[Task instructions]
Return the entries in their entirety, precisely as given.

[Task data]

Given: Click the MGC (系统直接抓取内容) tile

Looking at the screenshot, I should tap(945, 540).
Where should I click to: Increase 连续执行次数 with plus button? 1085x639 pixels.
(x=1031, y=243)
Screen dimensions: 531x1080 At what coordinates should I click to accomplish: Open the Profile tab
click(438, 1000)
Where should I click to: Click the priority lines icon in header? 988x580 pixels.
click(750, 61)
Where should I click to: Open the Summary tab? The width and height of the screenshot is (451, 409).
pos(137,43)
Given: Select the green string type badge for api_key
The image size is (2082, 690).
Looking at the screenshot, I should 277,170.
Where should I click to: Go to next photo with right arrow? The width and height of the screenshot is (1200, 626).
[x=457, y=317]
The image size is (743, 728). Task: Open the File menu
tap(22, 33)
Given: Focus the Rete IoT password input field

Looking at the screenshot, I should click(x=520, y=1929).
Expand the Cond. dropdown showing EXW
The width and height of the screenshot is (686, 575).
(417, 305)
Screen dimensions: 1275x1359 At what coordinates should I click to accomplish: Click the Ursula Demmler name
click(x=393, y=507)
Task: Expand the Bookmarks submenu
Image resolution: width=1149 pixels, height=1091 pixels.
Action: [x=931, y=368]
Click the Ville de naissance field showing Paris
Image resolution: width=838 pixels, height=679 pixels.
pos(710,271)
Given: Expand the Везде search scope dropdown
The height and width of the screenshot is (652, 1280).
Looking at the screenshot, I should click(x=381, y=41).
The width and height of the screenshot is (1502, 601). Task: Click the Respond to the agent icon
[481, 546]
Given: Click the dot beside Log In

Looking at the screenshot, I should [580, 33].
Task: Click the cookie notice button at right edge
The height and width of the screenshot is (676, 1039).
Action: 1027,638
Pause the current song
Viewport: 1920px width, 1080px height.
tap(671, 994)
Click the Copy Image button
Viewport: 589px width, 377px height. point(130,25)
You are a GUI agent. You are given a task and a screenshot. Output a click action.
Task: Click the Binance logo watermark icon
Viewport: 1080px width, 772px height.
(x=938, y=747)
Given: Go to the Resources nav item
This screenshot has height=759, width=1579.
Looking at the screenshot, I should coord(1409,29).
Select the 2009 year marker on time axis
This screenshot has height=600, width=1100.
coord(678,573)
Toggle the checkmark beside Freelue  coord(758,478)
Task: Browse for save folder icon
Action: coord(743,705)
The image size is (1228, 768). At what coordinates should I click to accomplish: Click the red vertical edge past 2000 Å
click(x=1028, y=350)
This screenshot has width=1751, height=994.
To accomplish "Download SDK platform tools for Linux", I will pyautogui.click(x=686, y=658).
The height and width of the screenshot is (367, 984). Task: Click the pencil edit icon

[Result below]
Given: Click the MGC (系统直接抓取内容) tile

Looking at the screenshot, I should tap(945, 540).
Where should I click to: Increase 连续执行次数 with plus button? 1085x639 pixels.
(x=1031, y=243)
Screen dimensions: 531x1080 At what coordinates should I click to accomplish: Open the Profile tab
click(438, 1000)
Where should I click to: Click the priority lines icon in header? 988x580 pixels.
click(750, 61)
Where should I click to: Open the Summary tab? The width and height of the screenshot is (451, 409).
pos(137,43)
Given: Select the green string type badge for api_key
The image size is (2082, 690).
Looking at the screenshot, I should 277,170.
Where should I click to: Go to next photo with right arrow? The width and height of the screenshot is (1200, 626).
[x=457, y=317]
The image size is (743, 728). Task: Open the File menu
tap(22, 33)
Given: Focus the Rete IoT password input field

Looking at the screenshot, I should click(x=520, y=1929).
Expand the Cond. dropdown showing EXW
The width and height of the screenshot is (686, 575).
(417, 305)
Screen dimensions: 1275x1359 At what coordinates should I click to accomplish: Click the Ursula Demmler name
click(x=393, y=507)
Task: Expand the Bookmarks submenu
Image resolution: width=1149 pixels, height=1091 pixels.
Action: [x=931, y=368]
Click the Ville de naissance field showing Paris
Image resolution: width=838 pixels, height=679 pixels.
pos(710,271)
Given: Expand the Везде search scope dropdown
The height and width of the screenshot is (652, 1280).
Looking at the screenshot, I should click(x=381, y=41).
The width and height of the screenshot is (1502, 601). Task: Click the Respond to the agent icon
[481, 546]
Given: Click the dot beside Log In

Looking at the screenshot, I should [580, 33].
Task: Click the cookie notice button at right edge
The height and width of the screenshot is (676, 1039).
Action: 1027,638
Pause the current song
Viewport: 1920px width, 1080px height.
tap(671, 994)
Click the Copy Image button
Viewport: 589px width, 377px height. point(130,25)
You are a GUI agent. You are given a task and a screenshot. Output a click action.
Task: Click the Binance logo watermark icon
Viewport: 1080px width, 772px height.
(x=938, y=747)
Given: Go to the Resources nav item
This screenshot has height=759, width=1579.
Looking at the screenshot, I should coord(1409,29).
Select the 2009 year marker on time axis
This screenshot has height=600, width=1100.
coord(678,573)
Toggle the checkmark beside Freelue  coord(758,478)
Task: Browse for save folder icon
Action: coord(743,705)
The image size is (1228, 768). At what coordinates should I click to accomplish: Click the red vertical edge past 2000 Å
click(x=1028, y=350)
This screenshot has width=1751, height=994.
To accomplish "Download SDK platform tools for Linux", I will pyautogui.click(x=686, y=658).
The height and width of the screenshot is (367, 984). Task: Click the pencil edit icon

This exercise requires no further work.